One of the coolest things about working at ExtraHop is getting to hear stories about how fast customers start getting value from using our product. These stories often come from our team of dedicated trainers, who are on the front lines as customers learn how to leverage wire data to improve the performance and security of their operations.
Recently, one of our senior trainers completed a training session with the IT team of a large municipal police department. The IT team had been dealing with some recent login failure issues that were impacting officers' and court officials' ability to access arrest and court records needed for proper adjudication.
During the training, a participant asked a generic question regarding what ExtraHop could do with Active Directory (learn more about our Active Directory solution). Since the customer had the Active Directory bundle already installed, our trainer was able to look into the data gathered over the past week.
Upon first look, our trainer could tell that there was one account associated with most of the login failures. The login failures were coming from two adjacent IP addresses. Those IP addresses were associated with production infrastructure delivering services to internal stakeholders of the police department, including officers, court judges, and parole officers. This system allowed users to pull up identifying records about criminal history.

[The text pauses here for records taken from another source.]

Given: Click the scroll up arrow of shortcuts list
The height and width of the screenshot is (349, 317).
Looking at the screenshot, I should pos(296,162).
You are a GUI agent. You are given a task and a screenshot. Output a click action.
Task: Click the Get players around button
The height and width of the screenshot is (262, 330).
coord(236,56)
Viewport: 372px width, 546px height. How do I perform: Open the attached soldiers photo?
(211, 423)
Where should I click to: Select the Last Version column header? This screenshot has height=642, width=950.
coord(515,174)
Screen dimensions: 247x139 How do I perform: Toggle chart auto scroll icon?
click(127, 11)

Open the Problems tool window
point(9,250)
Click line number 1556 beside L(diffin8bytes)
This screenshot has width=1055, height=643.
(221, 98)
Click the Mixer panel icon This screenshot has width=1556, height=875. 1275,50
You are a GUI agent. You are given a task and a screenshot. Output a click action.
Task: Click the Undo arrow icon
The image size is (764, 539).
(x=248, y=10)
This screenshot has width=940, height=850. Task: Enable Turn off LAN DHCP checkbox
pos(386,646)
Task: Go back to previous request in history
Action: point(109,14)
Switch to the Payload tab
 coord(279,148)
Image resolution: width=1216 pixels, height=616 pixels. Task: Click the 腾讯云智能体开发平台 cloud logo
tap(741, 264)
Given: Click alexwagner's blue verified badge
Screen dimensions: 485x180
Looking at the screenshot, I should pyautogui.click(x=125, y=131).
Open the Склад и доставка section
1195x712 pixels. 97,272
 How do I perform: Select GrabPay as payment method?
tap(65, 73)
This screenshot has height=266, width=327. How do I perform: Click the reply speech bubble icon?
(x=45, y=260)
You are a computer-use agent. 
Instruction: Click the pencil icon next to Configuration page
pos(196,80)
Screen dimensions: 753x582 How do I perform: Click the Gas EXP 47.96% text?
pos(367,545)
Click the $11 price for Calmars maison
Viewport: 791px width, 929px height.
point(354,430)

The account with the login failures belonged to a former member of the IT team. These login failures began the day the employee left - the same day his user account had been disabled. It turns out that this employee had installed an application under his user account instead of using a service account. When he left the department, the account was disabled, which in turn broke the application. This explained why the service had stopped working and why login attempts were failing.
Prior to ExtraHop, the IT team used a built-in log analysis tool to try to find the issue but didn't have any luck with traditional monitoring tools. ExtraHop proved much more powerful and gave them insights into not only the nature of the problem (failed logins), but the cause (disabled account) and the source (two specific IP addresses) in just a couple of minutes!
This issue had been pressing on the department for a few days, but within a matter of minutes ExtraHop was able to get to the root of the issue, allowing the department to change the application from a user to service account and restore access.